A Truffle Security acompanha essa exposição há quatro anos e afirma que 817 das chaves vazadas estavam ligadas a empresas, sendo 526 delas chaves raiz da AWS.
Segundo os pesquisadores, 242 dessas chaves pertencem a usuários do Identity and Access Management (IAM) com a política AdministratorAccess. Esse perfil tem permissão total para criar, alterar, excluir e visualizar praticamente todos os serviços e recursos da AWS dentro de uma conta.
Eles observam que cada uma das 768 chaves ativas nos dois conjuntos dava “controle total da conta AWS de uma empresa”.
A empresa encontrou 431.875 segredos da AWS em repositórios de código, histórico do Git, conjuntos de dados, imagens do Docker, registradores e logs de CI, e extraiu 64.024 chaves únicas da AWS, correspondentes a 50.654 contas AWS após a remoção de duplicatas.
No entanto, o subconjunto para o qual os pesquisadores tinham credenciais completas, que permitiam nova verificação, era de 10.616 chaves, e 88% delas continuavam se autenticando em 10 de agosto.
A Amazon Web Services (AWS) é a plataforma de computação em cloud da Amazon, usada por empresas para hospedar sites e aplicações, armazenar dados, executar bancos de dados e servidores, gerenciar domínios e operar sua infraestrutura online.
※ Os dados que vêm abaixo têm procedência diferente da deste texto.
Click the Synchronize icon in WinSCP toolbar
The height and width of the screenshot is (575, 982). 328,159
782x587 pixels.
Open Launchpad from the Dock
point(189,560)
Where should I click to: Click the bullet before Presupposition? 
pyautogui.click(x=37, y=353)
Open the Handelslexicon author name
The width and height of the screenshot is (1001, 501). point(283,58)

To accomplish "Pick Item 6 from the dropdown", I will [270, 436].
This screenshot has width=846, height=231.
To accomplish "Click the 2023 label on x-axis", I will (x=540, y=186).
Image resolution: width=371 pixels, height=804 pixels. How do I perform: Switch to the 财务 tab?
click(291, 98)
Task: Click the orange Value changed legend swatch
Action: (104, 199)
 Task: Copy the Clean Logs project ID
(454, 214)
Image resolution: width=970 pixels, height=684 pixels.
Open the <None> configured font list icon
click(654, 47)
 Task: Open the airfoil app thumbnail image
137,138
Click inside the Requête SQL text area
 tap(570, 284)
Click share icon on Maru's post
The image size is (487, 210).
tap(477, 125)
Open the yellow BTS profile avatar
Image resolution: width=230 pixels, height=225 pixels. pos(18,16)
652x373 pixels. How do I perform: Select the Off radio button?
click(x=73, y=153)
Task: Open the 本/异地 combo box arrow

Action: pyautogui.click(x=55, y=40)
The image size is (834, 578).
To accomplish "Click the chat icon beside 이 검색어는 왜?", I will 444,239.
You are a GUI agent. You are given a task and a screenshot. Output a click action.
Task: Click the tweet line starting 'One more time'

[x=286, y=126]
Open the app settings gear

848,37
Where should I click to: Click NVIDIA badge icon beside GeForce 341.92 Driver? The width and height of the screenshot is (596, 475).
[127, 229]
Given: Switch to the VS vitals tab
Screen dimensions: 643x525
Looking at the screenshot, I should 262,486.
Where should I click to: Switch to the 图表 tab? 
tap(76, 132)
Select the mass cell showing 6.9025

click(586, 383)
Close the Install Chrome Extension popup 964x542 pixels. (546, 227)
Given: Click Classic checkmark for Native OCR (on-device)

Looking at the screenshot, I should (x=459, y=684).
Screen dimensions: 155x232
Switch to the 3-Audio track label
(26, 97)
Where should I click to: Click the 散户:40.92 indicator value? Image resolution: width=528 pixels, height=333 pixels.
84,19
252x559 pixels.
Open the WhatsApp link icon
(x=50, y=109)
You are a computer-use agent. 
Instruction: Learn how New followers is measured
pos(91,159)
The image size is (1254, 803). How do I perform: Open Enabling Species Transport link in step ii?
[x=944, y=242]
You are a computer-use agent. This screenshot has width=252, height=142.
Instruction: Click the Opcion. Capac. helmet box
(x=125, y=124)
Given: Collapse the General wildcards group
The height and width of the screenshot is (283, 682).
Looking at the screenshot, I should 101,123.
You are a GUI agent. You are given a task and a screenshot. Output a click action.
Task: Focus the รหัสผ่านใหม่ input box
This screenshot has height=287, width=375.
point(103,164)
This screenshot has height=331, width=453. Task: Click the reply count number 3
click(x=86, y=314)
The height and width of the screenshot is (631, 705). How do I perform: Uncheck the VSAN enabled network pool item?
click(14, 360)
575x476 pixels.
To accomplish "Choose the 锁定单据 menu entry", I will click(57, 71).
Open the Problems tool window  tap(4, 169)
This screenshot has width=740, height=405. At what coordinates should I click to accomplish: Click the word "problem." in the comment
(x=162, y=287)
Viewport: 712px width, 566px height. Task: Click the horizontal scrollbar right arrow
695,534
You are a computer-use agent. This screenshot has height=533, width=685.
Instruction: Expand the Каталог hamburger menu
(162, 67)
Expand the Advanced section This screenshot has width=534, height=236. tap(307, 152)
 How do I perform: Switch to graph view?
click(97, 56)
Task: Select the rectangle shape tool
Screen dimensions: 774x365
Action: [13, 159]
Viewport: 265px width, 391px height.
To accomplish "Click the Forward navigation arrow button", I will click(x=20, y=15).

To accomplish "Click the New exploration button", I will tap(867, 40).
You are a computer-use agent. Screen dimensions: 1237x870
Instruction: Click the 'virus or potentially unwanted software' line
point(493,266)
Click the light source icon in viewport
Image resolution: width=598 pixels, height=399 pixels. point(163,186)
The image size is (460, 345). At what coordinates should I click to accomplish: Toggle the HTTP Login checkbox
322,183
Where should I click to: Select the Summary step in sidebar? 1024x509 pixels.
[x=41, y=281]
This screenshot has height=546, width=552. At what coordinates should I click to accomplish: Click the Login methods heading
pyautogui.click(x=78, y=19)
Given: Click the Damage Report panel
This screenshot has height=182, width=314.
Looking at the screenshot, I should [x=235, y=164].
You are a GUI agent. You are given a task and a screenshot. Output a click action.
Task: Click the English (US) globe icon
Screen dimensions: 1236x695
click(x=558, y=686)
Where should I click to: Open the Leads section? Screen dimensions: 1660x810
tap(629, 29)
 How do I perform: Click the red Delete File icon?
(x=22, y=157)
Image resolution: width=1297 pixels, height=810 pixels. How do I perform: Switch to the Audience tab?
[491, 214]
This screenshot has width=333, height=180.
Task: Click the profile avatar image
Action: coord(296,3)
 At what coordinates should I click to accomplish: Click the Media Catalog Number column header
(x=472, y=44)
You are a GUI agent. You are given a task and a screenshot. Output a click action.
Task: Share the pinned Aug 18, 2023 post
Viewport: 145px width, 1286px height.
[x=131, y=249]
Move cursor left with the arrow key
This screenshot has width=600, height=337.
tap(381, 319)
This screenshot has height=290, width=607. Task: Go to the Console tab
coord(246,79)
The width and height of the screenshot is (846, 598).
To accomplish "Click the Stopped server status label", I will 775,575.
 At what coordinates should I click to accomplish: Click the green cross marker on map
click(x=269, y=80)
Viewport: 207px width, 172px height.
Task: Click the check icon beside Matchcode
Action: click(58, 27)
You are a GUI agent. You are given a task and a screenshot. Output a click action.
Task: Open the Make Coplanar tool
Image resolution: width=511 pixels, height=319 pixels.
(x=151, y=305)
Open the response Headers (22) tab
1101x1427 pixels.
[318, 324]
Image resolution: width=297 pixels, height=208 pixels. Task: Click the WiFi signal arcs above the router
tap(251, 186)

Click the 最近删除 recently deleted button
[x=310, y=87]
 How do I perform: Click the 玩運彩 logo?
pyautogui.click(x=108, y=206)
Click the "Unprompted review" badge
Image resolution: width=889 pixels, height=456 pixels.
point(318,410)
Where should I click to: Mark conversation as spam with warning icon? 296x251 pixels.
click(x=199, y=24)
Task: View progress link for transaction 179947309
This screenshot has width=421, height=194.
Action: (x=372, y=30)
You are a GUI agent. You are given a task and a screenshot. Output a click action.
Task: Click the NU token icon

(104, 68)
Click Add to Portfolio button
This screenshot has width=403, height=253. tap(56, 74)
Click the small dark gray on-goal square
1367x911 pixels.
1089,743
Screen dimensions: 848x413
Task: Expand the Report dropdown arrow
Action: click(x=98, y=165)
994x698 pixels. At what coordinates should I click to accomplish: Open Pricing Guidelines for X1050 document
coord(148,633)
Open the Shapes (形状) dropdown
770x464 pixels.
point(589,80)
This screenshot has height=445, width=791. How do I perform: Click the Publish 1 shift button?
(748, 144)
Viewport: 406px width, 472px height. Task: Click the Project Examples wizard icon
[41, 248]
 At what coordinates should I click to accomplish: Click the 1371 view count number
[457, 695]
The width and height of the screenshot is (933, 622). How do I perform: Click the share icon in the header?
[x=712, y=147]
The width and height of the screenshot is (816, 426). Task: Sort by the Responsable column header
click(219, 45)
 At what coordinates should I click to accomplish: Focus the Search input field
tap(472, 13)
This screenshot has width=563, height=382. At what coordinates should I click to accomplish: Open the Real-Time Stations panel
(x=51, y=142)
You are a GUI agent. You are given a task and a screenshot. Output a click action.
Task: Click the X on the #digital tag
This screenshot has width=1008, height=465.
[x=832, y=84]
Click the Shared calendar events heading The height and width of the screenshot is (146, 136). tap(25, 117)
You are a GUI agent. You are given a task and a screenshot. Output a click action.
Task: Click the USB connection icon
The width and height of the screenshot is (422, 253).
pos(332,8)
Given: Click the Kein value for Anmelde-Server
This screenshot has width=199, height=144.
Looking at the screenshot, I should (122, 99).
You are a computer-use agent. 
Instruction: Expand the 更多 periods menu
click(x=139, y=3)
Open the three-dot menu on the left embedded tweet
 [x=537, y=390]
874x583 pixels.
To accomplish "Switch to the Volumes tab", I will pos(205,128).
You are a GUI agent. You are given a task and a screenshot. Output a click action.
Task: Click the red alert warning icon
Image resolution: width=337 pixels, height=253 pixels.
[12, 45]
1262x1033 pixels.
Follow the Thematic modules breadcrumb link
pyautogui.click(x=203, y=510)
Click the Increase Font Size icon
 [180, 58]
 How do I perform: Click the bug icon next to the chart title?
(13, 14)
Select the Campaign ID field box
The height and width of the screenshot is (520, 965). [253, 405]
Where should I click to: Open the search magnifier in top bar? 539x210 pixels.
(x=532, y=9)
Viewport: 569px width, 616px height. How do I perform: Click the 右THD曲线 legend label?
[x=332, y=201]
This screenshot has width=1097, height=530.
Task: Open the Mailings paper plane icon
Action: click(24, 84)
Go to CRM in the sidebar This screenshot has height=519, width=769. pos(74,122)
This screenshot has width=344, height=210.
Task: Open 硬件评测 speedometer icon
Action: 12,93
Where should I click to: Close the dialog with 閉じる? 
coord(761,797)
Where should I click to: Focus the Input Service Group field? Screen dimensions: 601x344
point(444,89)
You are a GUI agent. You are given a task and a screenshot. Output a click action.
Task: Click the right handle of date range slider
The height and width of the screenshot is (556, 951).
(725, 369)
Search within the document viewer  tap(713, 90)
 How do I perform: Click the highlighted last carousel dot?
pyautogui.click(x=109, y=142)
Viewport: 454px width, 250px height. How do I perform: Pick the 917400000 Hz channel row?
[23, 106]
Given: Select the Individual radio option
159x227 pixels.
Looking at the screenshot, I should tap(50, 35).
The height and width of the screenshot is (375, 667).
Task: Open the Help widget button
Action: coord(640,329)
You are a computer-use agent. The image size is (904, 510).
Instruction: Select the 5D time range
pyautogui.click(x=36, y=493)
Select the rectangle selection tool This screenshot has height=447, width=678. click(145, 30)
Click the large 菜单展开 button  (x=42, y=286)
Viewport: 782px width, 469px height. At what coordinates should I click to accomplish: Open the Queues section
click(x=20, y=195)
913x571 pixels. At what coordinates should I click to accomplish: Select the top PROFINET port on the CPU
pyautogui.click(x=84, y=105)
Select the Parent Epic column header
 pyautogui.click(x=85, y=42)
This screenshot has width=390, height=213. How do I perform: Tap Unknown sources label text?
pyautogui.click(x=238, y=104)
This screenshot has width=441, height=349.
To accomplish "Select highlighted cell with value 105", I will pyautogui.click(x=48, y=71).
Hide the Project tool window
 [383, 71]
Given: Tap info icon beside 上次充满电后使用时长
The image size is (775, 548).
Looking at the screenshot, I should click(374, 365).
Ter controle total de uma conta AWS pode permitir que um atacante acesse, exfiltre ou apague dados hospedados na cloud, assuma o controle de servidores e aplicações e crie contas administrativas falsas para manter acesso persistente.
Threat actors também poderiam usar esse acesso para implantar cryptominers, gerando cobranças altas para a empresa. A Truffle Security informa que apenas 262 de 2.754 contas legíveis tinham um alerta de orçamento configurado.
A Hugging Face, uma plataforma online popular onde desenvolvedores compartilham modelos de IA, conjuntos de dados e aplicações, foi a maior fonte isolada de chaves AWS vazadas, respondendo por 8.482 exposições únicas de chaves.
Além disso, 17,9% dessas chaves eram raiz, ou seja, pertenciam à identidade com o mais alto nível de privilégio, sem restrições das permissões do IAM.
A Truffle Security descobriu que, entre as 2.903 chaves com data de criação disponível, a idade mediana era de 1.831 dias, cerca de cinco anos, enquanto a mais antiga existia havia 17,4 anos.
Apenas 398 entradas, ou 13,7%, tinham uma chave de acesso mais recente associada ao mesmo usuário, o que indica que a maioria nunca havia sido rotacionada.
Para se defender de possíveis abusos, os pesquisadores recomendam excluir todas as chaves raiz de acesso, revisar credenciais do IAM por idade, rotacionar ou revogar chaves expostas e configurar alertas de orçamento.
Eles também alertam que qualquer credencial comprometida em uma fonte pública deve ser tratada como comprometida.
A Truffle Security afirmou que seus testes se limitaram a metadados somente leitura e que notificou todos os proprietários identificáveis das credenciais expostas.